--- Yapılacak iş ---
Aşağıdaki 28 Şubat davasıyla ilgili metinden "Erbakan, 27 Şubat" ile "hapis cezası verdi." arasındaki kısmı, bu iki ifadeyi de içine alarak harfi harfine yazın.

--- Metinden bölüm ---
=====

Milli Güvenlik Kurulu (MGK) Cumhurbaşkanı Süleyman Demirel’in başkanlığında 28 Şubat 1997 tarihinde toplandı. Başbakan Necmettin Erbakan, kurul üyesi bakanlar ve komutanlar kararı imzaladı. Başbakan Erbakan, 13 Mart’ta Bakanlar Kurulu’nu topladı, “Gereği yapılmak” üzere 14 Mart’ta kararları bakanlıklara gönderdi. İlk kapsamlı genelgeleri İçişleri Bakanı Meral Akşener, Adalet Bakanı Şevket Kazan yayımlandı.

Erbakan, 27 Şubat 2011’de vefat etti. “28 Şubat soruşturması” ise 2012’de başlatıldı. 103 sanıklı davanın 102’si asker, tek sivil sanık ise Yükseköğretim Kurulu (YÖK) eski Başkanı Prof. Dr. Kemal Gürüz’dü. Davanın gelişimi üç aşamalı oldu. Yerel mahkeme 21 kişi hakkında hapis cezası verdi.

GEREKÇE: 4.305 SAYFA

Yargıtay bunlardan 14’ünün cezasını onadı ve bu komutanlar cezaevine konuldu. Adli Tıp Kurumu’nun, hükümlülerle ilgili “Sağlık sorunları ve kocamışlık”kararına rağmen cezaevinde bir ile üç yıl yattılar. Bu süreçte Havacı Korgeneral Vural Avar da cezaevinde vefat etti.

Yargıtay, 15 asker ve bir sivilin yeniden yargılanmasına hükmetti. Yargılama devam ederken üç komutan vefat etti. Kalan 13 kişi, 18’er yıl hapis cezasına çarptırıldı. Bunlardan ikisi 79, diğerlerinin yaşı ise 80’in üzerinde. 6 Ekim 2025 tarihinde yazılan toplam 4 bin 305 sayfalık gerekçeli karar, Yargıtay’a gönderilecek. 1997 yılındaki MGK kararları ve uygulamaları tam 28 yıl sonra cezalandırılmış oldu.

BELGELERİN ASLI OLMASA BİLE

Sanık avukatlarından Aykanat Kaçmaz, “Mahkeme gerekçesinden, sanık ve avukatları ne derlerse desinler, dosyaya ne kadar sahtecilik kanıtları sunarlarsa sunsunlar, cezalandırma kararlılığı ile mahkûmiyet kararı verileceği gerçeği yansımıştı. Bu bakımdan temel ve evrensel hukuk normları hiçe sayıldı, savunma hakkı aşağılandı ve dosya içeriği ile değil, oluşan algı ile hareket edildiği hukuk tarihinde yerini aldı” diyor.

=====

--- Veriler ---
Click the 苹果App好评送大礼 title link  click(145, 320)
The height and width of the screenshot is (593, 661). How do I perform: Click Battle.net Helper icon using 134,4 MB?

=====

--- Sonuç ---
Erbakan, 27 Şubat 2011’de vefat etti. “28 Şubat soruşturması” ise 2012’de başlatıldı. 103 sanıklı davanın 102’si asker, tek sivil sanık ise Yükseköğretim Kurulu (YÖK) eski Başkanı Prof. Dr. Kemal Gürüz’dü. Davanın gelişimi üç aşamalı oldu. Yerel mahkeme 21 kişi hakkında hapis cezası verdi.